The key to keeping your vehicle looking good and running longer is to maintain it regularly. While such tasks as aligning the wheels are best left to professional auto techs, there is plenty of car maintenance that you can do on your own.
Start with the Owner’s Manual
If you’re unfamiliar with where certain parts of your car are located, give the owner’s manual a once over. It will tell you where to find such important do-it-yourself components like the oil dipstick or the windshield washer reservoir. It will also contain recommended maintenance intervals and more detail on how to perform certain service tasks.
Check the Tires
Your vehicle may already have a Tire Pressure Monitor that tells you when your tires are low on air. If not, you may need to get an air pressure gauge, which is available at your local auto center. Attaching this to the air intake of attire will tell you how much pressure you have. If this number is lower than the recommended pressure that is listed on the driver’s door jamb or in the owner’s manual, fill the tire at a service station until the correct pressure is reached.

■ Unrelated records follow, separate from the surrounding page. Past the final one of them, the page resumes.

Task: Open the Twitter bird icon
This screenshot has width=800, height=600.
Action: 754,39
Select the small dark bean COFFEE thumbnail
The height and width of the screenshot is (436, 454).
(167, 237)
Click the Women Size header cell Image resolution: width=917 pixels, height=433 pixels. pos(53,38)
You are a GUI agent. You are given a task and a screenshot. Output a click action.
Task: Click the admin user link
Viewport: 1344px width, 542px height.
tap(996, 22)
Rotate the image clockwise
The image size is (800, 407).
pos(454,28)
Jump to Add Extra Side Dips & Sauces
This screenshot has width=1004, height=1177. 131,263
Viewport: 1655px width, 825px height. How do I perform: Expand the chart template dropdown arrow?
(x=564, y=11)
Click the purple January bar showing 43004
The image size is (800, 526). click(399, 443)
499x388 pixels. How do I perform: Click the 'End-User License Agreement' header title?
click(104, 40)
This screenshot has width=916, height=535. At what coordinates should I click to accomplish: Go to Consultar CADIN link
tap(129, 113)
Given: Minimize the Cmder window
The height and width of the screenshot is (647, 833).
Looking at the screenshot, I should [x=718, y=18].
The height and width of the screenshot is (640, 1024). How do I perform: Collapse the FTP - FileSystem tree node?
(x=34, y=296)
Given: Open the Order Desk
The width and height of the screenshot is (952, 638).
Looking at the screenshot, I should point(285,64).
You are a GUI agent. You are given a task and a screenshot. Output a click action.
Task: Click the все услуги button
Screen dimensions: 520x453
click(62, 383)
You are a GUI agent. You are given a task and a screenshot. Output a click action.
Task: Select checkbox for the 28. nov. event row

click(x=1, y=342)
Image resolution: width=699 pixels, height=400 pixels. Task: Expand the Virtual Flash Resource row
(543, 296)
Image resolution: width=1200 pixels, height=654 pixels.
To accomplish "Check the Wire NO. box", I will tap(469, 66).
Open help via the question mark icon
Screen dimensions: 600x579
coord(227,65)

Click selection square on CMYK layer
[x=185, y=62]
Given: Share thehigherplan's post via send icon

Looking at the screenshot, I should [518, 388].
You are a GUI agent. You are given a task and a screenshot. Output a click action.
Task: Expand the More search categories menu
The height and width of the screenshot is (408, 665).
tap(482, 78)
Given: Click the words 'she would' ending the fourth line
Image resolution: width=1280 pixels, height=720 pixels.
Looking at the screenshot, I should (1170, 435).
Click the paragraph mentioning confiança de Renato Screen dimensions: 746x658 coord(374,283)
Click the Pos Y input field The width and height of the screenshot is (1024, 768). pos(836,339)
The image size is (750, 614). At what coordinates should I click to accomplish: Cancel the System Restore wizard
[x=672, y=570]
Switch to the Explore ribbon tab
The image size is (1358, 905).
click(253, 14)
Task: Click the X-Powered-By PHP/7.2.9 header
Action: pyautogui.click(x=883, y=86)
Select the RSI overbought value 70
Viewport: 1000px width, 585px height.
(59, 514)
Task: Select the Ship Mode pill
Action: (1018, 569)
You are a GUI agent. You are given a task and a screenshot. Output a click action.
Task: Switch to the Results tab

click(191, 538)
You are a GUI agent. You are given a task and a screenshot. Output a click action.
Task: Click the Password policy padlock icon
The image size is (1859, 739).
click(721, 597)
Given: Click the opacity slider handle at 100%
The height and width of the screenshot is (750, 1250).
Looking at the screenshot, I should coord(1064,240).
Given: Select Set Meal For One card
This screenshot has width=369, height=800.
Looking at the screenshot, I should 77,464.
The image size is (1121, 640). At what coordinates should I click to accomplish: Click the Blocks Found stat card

You can also check if you have sufficient tread depth, by inserting a penny with the top of the headfirst into one of the grooves. If the top of the head is showing, the tread on your tire is dangerously shallow. You may need to take it into a service department to get the tire changed.
Check the Oil
Oil is the lifeblood of your engine, so you should check it regularly to make sure that you have enough. Allow your engine to cool and then open the hood. Pull out the dipstick and wipe the oil off the tip. Reinsert the dipstick into its tube and then pull it out again. If the dipstick reveals that the oil is low, you can add oil by removing the oil filler cap and pouring oil a little at a time. You can wait a few minutes and then check the dipstick again to make sure that the engine now has enough oil.
Top off the Fluids
While the hood is open, you can inspect the different fluid reservoirs is to ensure that they are filled, including fluids for the transmission, brakes, coolant, and windshield washer. If the liquids are low, all you have to do is pour enough of the fluid into the compartment until it is full again. Note that some coolants require a new 50-50 mix of cooling and water, which will be indicated in the: instructions.
Protect Your Car
Ultraviolet rays can damage the exterior finish and the interior upholstery of your vehicle. In addition, bird droppings, insects, and sap can do a number on your paint. The best way to prevent any damage is to use a car cover on your vehicle whenever you have to park it outdoors for any length of time. Additionally, a car cover will keep the interior from getting too hot under a blazing sun. Click to learn more about car covers.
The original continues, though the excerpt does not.